When he pulled back his skin felt flushed, his whole body much more hotly engaged than he realised. He managed to pull back further, to see Laurent’s face, his lips parted, his cheeks heated, his hair slightly disordered by Damen’s fingers.

‘You’re here early.’ As if only now noticing this.

‘Yes.’ Laughing.

‘I planned to greet you on the steps. Veretian protocol.’

‘Come out and kiss me in front of everyone later.’

‘How far behind did you leave them?’

‘I don’t know,’ Damen said it, his smile widening. ‘Come on. Let me show you the palace.’

Lentos was a sea crag, where the mountains were wild and the ocean was visible from the eastern side, between headlands of tumbled rocks. Water crashed into cliffs and stone and the tumble of land into the sea was jagged and inhospitable.

But the palace was beautiful, nestled in a series of gardens, with flower sprays and fountains, and meandering paths that offered startling views of the sea. Its marble colonnades were simple and led inside to atriums and further gardens, and cooler spaces where the heat of summer was distant, like the outdoor hum of cicadas.

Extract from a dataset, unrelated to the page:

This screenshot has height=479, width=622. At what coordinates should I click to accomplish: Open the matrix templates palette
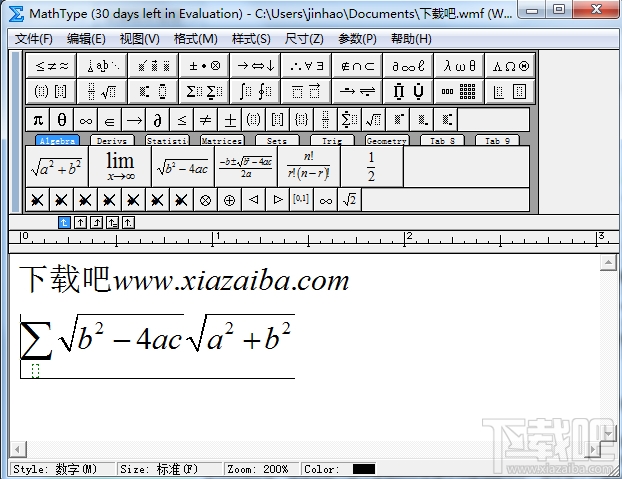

Later he would show Laurent the stables and the library, and the path that wound through the gardens, through the trees of orange and almond. He wondered if he could coax Laurent into sea bathing or swimming. Had he done it before? There were marble steps down to the sea, and a beautiful spot for diving, where the water was calm, with no undertow. They could set up a silk awning in the Veretian style, cool shade for when the sun was at its height.

For now it was the simple pleasure of Laurent beside him, their hands linked, with only sunlight and fresh air about them. Here and there, they stopped, and everything was a delight: the leisure to kiss, to linger under the orange tree, the bits of bark that clung to Laurent’s chiton after he was pressed up against it. The gardens were full of small discoveries, from the shaded colonnades, to the cool waters of the fountain, to a series of balconied garden outlooks, where the sea stretched wide and blue.

They stopped at one of them. Laurent plucked a white flower from the low-hanging branches, and lifted his hand to tuck it into Damen’s hair, as if Damen were a youth from the village.

‘Are you courting me?’ said Damen.

He felt foolish with happiness. He knew courtship was new to Laurent, didn’t know why it felt so new to himself.

‘I haven’t done this before,’ said Laurent.

Damen took a flower of his own. His pulse sped up, his fingers felt clumsy as he tucked it behind Laurent’s ear. ‘You had suitors in Arles.’

‘That was side stepping.’

The view was wilder here, unlike in the capital, where on a clear day you could see Isthima. Here there was only the unbroken ocean.

‘My mother planted these gardens,’ said Damen. His heart was pounding. ‘Do you like them? They’re ours now.’ Saying the word “ours” still felt daring. He could feel it mirrored in Laurent, the shy awkwardness of what was so dearly desired.

‘I like them,’ said Laurent. ‘I think they’re beautiful.’

Laurent’s fingers found his again, a small intimacy that had him overbrimming.

‘I don’t think about her often. Only when I come here.’

‘You don’t take after her.’

‘Oh?’

‘Her statue in Ios is three feet tall.’

The corner of Damen’s mouth twitched. He knew the statue, on a plinth in the north hall. ‘There’s a statue of her here. Come and meet her.’

It was part of the nonsense they were sharing, a whim, to show Laurent. He tugged; they came to an arched open garden.